# Squaring Negative Numbers – GCSE Maths Insight of the Week 3

“What misconceptions do GCSE students have when squaring negative numbers in the context of a table of values for a quadratic graph?”

The number of students around the country taking these weekly quizzes is growing and growing, and as it does, their teachers are learning more and more about the key holes in their knowledge. If you haven’t got invovled yet, now is the perfect time. It is completely free, and always will be.

Each week we set all our Year 11 Higher GCSE students a GCSE Essential Skills Quiz from my Diagnostic Questions website. These quizzes are completely free and are designed to test the content that appears on the majority of GCSE higher maths papers. These are the kind of questions that students should get right, but which time and time again cost our Year 11s the valuable marks that prevent them getting the grade they want.

We set our quizzes on a Monday, the students complete them for Friday, and then I sit down with a Mellow Birds coffee and a yoghurt (it is the weekend, after all) to analyse the results. I try to find one key insight, and then share it with staff in our weekly Departmental Meeting in a 5 minute slot called “Insight of the Week”.

Quiz 3 is below, followed by the key insight from this week.
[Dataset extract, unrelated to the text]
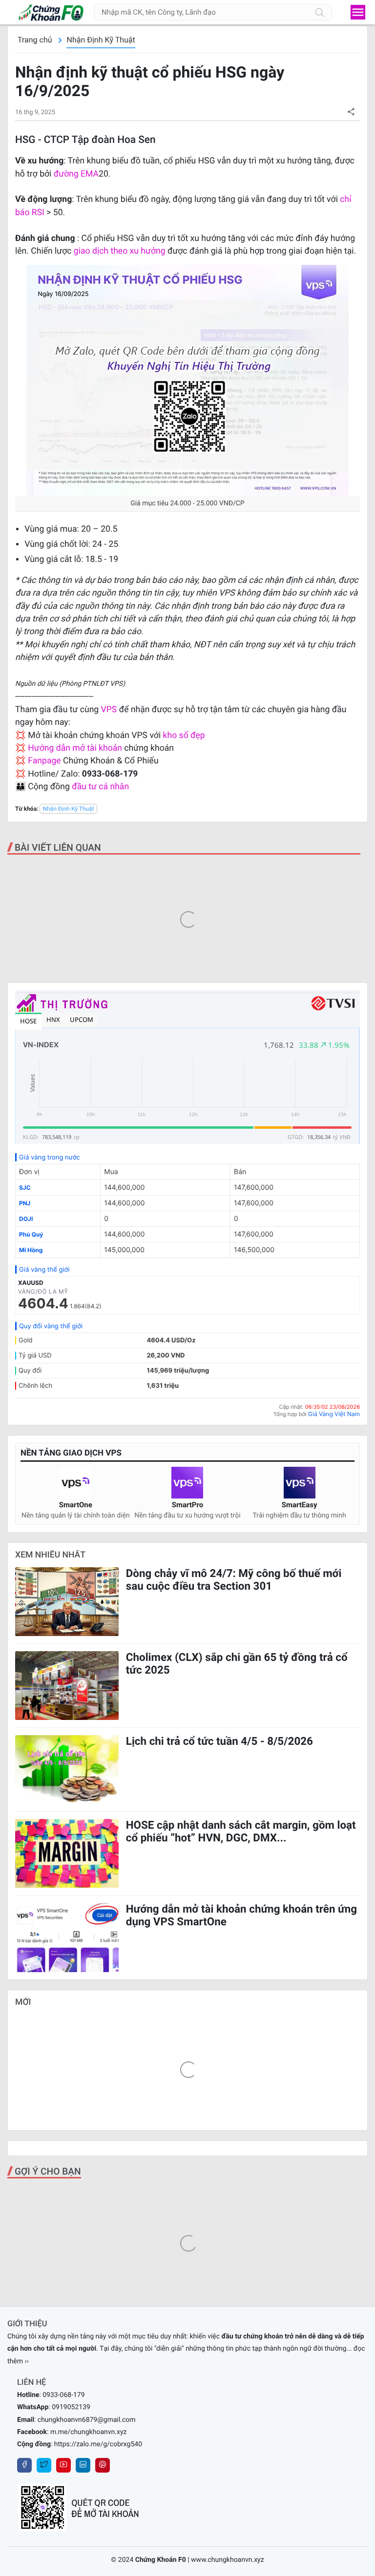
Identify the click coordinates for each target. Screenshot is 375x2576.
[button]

How our students performed compared to the rest of the world:

We had issues with interpreting pie charts and area in context, but our Achilles’ heel this week was all about negative numbers:

Only 43% of our Year 11s got the question correct, with option C tempting almost one third of them:

Negative numbers is a tricky issue for many students. Confusion about when to apply the famous “two minuses make a plus” rule (a rule, incidentally, that is illegal to say in my classroom), together with issues around squaring numbers, which direction to move on number lines, and the context of the table of values all seem to have contributed to the problems students found with this question. Let’s dive in and have a look at their answers and explanations.

Incorrect Answer A (16% of our students chose this)

A classic error, with students believing that -4 multiplied by -4 equals minus 16. Crucially, this group of students have an additional misconception when it comes to subtracting numbers from negative numbers as they believe that -16 – 1 = -15.

-4 squared = -16 – 1 = -15

Incorrect Answer B (30% of our students chose this)

Our most popular incorrect answer, catching the eye of almost 1 in 3 of our Year 11s. The misconception here is the same as the one above, but with a correct final step:

x = -4 to find y… y = -4 squared – 1 -16 -1 = -17 y = -17

-4^2 equals -16. – 1 off that puts it to -17

Incorrect Answer C (11% of our students chose this)

C is a different kettle of fish. Here students have remembered that when you square negative numbers they become positive, but have made the classic mistake of doubling instead of squaring:

-4^2 = 8 -1 = 7

One of my motivations for developing Diagnostic Questions was so that students all around the world could learn from each other. When your students finish a quiz, please encourage them to review their answers, reading through other students’ explanations, until they find the magic one that makes sense to them. So, what are our Year 11 students’ favourite correct explanations to help them resolve their own misconceptions?

-4 x -4 = +16 (two minuses make a positive) 16 – 1 = 15

because -4 squared =16 and then take one =15

Tackling the Misconception in Class

So, when we discussed this insight in our Departmental Meeting, what ideas did we come up with for resolving the misconceptions in lessons this coming week with our students:

• I have always taught negative numbers using the bowl of soup method. I wrote an article about it back in 2011 here. There are lots of other ways teachers have of providing some sort of context for negative numbers that avoids potentially dangerous rules, including Harry Potter style potions, good and bad deeds, trains going into and out of tunnels, linking it to speed, and more! Perhaps this is the way forward.
• Write out -4 squared in full as -4 x -4
• A few of us suspected out students were using a calculator, and falling into the deadly trap of typing in -4^2 and getting -16 out. So, it would be a case of reinforcing the need to add brackets around all negative numbers when using a calculator, and showing a few examples of how the trusty calculator can in fact let you down!
• We thought relating the question to the actual quadratic graph it produces was important. If students are expecting the U-shape of a positive quadratic, and go ahead and plot their co-ordinates, then they are likely to notice there is a problem when one of their points does not fit the pattern.